I have just read an interesting article in New Scientist by Dr Susan Blackmore, a writer and psychologist based in the UK. The article is called 'Evolution's third replicator: Genes, memes, and now what?' Essentially the article is proposing that there are 3 evolutionary processes now on Earth.
- genes, the copying of characteristics through DNA
- "natural" human memes, such as spoken words, habits, fashions, art and religions
- "artificial" memes, such as websites and high-tech goods
"Or think of Google. It copies information, selects what it needs and puts the selections together in new variations - that's all three [copying, varying and selection]. The temptation is to think that since we designed search engines and other technologies for our own use they must remain subservient to us. But if a new replicator is involved we must think again. Search results go not only to screens for people to look at, but to other programs, commercial applications and even viruses - that's machines copying information to other machines without the intervention of a human brain."

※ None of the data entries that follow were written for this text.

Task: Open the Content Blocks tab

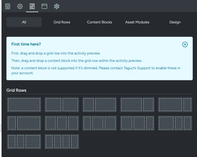Action: point(99,22)
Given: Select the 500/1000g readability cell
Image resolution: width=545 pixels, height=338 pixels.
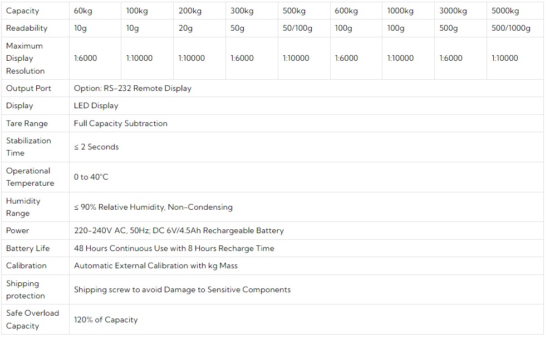Looking at the screenshot, I should (510, 28).
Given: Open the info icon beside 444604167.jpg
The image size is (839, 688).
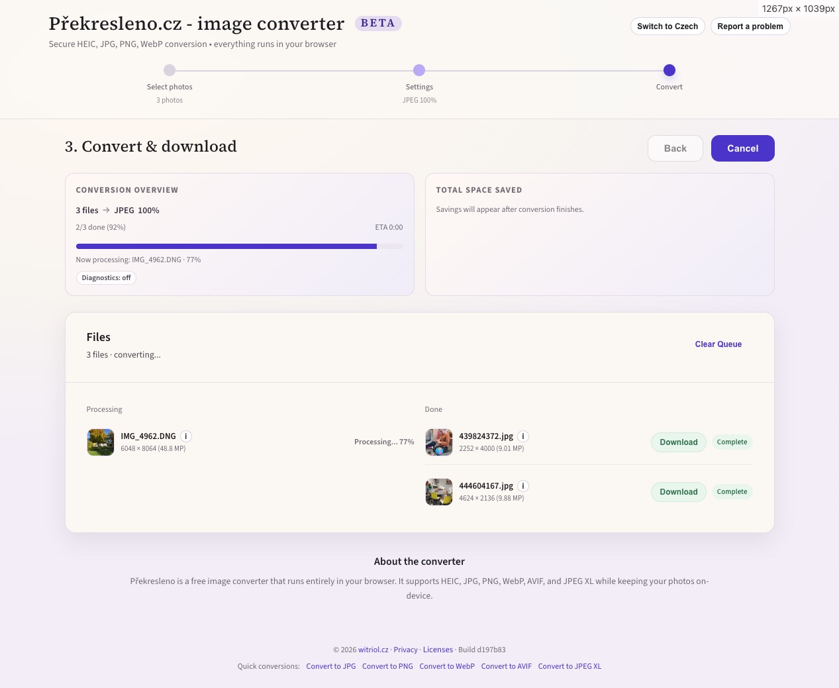Looking at the screenshot, I should (x=523, y=485).
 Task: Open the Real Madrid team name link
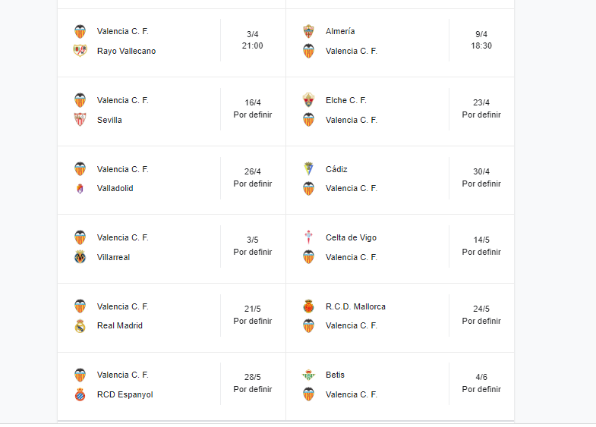120,325

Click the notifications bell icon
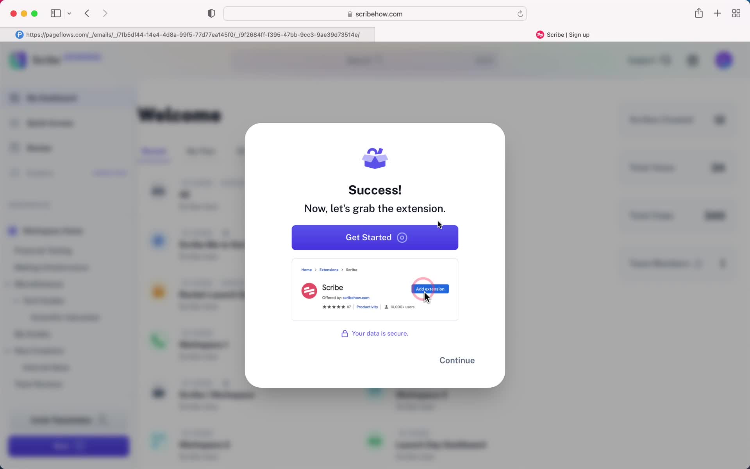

"Last year Google announced that the web had passed the trillion mark, with more than 1,000,000,000,000 unique URLs. Many countries now have nearly as many computers as people, and if you count phones and other connected gadgets they far outnumber people. Even if we all spent all day reading this stuff it would expand faster than we could keep up.
Billions of years ago, free-living bacteria are thought to have become incorporated into living cells as energy-providing mitochondria. Both sides benefited from the deal. Perhaps the same is happening to us now. The growing web of machines we let loose needs us to run the power stations, build the factories that make the computers, and repair things when they go wrong - and will do for some time yet. In return we get entertainment, tedious tasks done for us, facts at the click of a mouse and as much communication as we can ask for. It's a deal we are not likely to turn down."